Having several layers of electronic components stacked together means there is going to be a higher power density compared to traditional 2D-ICs. This causes potential thermal issues. The middle layers that don’t require heat may be unable to expel the unnecessary heat, resulting in a significant thermal challenge.

The work of the design team, therefore, is to establish the thermal modelling required for the dies to interact so that they don’t melt. 3D-IC designers are tasked with finding new, efficient ways of dissipating the heat produced by internal dies and avoiding hot spots.

 

Testing Challenges

Chips need to be tested before packaging, of course; however, the structure of 3D-ICs poses a challenge because the middle dies are not easily accessible, and thinned wafers need proper handling. The solution, accordingly, is to have an architecture that provides efficient ways to control and observe each die from the chip I/Os. Therefore, the test access for a 3D stack requires considerable pre-planning.

 

Mechanical Stress Challenges

As a result of the use of TSVs and the size of the corresponding die, 3D-ICs are exposed to challenges relating to mechanical stress. 

The die needs to be thin enough, given that there is a limit to the length of TSVs that can be fabricated reliably. TSVs induce thermal-mechanical stress, as a result of a thermal expansion mismatch between the chosen TSV-filling material (various options apply) and silicon. The thermal stress results in potential reliability problems, such as cracking.

Because some dies have TSV that goes through them—and, again, TSV induces stress—designers must figure out how to design 3D-ICs to minimise (or even avoid) stress. Mechanical stress can significantly alter transistor performance.

 

 

All in all, as long as Moore’s law continues to be a dominant path for digital ICs, the industry will find ways of solving the above problems (at least until Moore’s law becomes economically and/or technically-infeasible).
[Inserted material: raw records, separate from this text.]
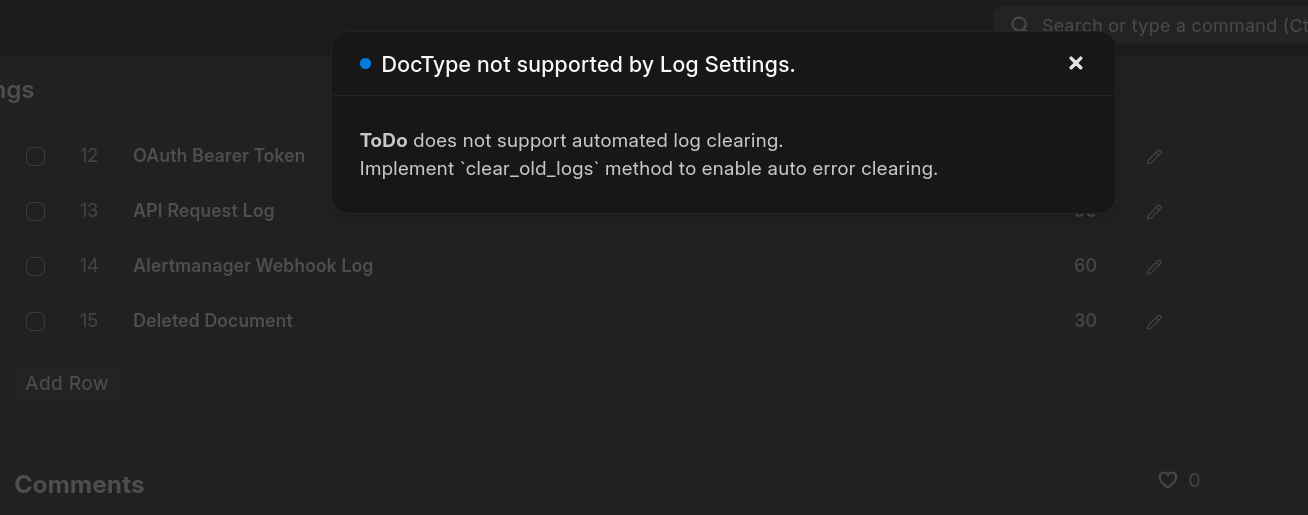Click the OAuth Bearer Token cell
Viewport: 1308px width, 515px height.
219,156
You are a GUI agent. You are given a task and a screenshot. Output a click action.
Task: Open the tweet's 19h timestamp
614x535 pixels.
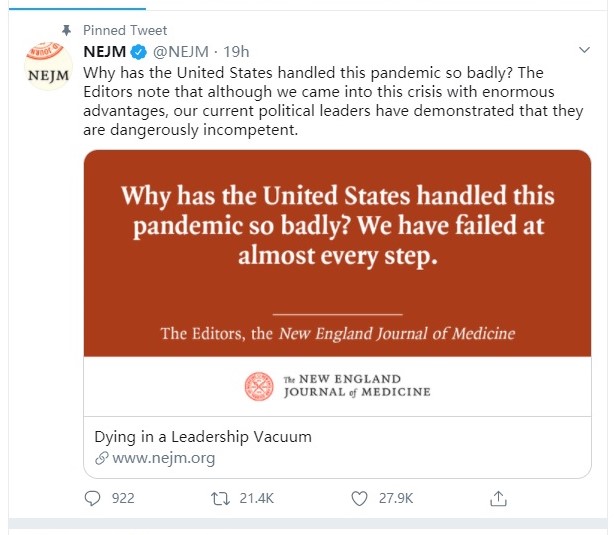237,49
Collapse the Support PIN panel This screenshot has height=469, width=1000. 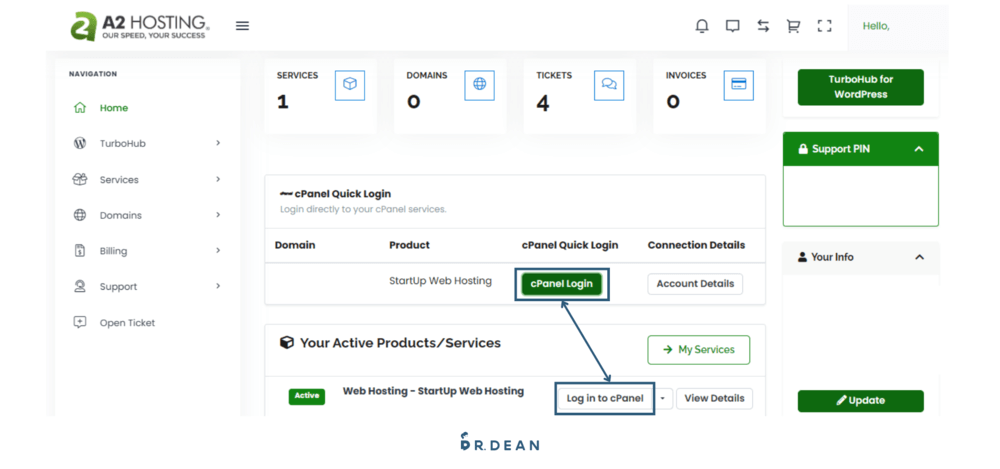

Indeed, the industry may well  rise to the said challenges, and 3D-ICs will likely become mainstream.With that said, for now, maybe 2.5D (aka ‘interposer technology’) could be a viable compromise; after all, it has a way around the aforementioned shortcomings of 3D integration. In fact, adopting 2.5D means designers can buy the time needed to work out some of the challenges—and ultimately build all the more confidence and experience in stacking technologies.